For reference, how large is the photo currently printing? 14" wide x 16" tall? Also, did they explain why they are only using two white ink carts and not 4?


----------



## spiderx1 (Oct 12, 2009)

jmcgurren said:


> Another great review thanks Randy. The print looks crisp and has a very solid white. I am excited for what a good rip can do for this thing and can't wait for future reviews by actual customers/users shortly after the November release!

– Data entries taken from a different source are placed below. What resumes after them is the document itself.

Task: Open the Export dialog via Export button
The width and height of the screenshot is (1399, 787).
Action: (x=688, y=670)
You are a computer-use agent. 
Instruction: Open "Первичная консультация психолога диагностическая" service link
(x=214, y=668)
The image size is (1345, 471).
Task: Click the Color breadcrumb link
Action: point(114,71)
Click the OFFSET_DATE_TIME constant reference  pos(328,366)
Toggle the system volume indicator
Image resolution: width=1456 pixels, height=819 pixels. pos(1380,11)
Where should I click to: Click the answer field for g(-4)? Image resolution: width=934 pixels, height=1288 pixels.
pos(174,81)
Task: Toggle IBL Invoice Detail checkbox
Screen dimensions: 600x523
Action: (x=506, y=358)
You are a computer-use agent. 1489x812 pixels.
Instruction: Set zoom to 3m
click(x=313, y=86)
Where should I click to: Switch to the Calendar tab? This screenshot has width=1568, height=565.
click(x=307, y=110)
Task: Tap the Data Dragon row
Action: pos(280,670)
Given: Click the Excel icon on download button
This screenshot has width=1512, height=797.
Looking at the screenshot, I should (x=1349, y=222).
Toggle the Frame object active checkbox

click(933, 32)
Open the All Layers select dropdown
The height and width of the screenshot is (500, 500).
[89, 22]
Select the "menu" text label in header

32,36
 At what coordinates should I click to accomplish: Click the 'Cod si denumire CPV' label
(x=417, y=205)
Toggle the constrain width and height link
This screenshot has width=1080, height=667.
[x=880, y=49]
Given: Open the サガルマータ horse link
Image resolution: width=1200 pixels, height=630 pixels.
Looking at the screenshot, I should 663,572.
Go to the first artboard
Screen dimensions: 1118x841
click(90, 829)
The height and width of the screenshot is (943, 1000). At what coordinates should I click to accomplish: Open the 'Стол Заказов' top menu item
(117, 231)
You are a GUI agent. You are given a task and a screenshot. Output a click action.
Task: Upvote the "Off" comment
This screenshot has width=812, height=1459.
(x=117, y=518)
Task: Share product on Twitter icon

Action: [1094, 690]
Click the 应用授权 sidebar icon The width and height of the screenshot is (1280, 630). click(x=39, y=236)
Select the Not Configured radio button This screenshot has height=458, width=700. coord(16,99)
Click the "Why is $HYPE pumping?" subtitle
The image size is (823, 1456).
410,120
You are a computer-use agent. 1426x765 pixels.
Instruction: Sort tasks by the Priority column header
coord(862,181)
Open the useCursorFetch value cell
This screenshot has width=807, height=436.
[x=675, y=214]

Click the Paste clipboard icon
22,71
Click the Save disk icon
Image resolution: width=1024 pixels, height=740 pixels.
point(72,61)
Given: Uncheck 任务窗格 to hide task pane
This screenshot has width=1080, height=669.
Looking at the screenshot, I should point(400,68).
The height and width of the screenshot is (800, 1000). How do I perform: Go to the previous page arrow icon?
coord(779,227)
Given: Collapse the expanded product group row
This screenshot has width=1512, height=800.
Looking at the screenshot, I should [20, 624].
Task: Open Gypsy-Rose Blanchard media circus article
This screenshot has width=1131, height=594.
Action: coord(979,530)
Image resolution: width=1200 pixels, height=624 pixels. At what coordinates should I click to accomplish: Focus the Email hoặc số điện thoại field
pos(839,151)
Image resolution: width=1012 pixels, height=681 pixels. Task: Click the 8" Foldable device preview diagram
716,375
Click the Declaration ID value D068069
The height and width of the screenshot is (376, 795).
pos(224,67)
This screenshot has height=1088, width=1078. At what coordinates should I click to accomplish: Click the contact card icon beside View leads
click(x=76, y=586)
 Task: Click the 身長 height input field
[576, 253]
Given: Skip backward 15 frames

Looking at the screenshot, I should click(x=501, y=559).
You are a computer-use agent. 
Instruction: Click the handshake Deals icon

I was told available after 1 Jan 2014!


----------



## allamerican-aeoon (Aug 14, 2007)

spiderx1 said:


> I was told available after 1 Jan 2014!


12/31/2014 is after Jan 1st. LOL.
This is my post this morning in NeoFlex forum. My prediction. 
http://www.t-shirtforums.com/neoflex/t235905.html


allamerican said:


> Eric, Rich
> Thank you for shine NeoFlex name at your meeting. I heard many more were at Print13 and experienced same as you had.
> Having your 2nd last name "NeoFamily" wasn't bad? LOL.
> No DTG train arrives on time on history. I assume Epson will not be a exception. The Bugs of new product is "INEVITABLE". We still fixing Window bugs and more~.
> ...


----------



## bargainsignsandt (Jan 8, 2014)

Has anyone have any updated info after the Orlando show? Does anyone know if there will be any additional dealers added by release time? How about Colorado, Utah, or Nebraska?


----------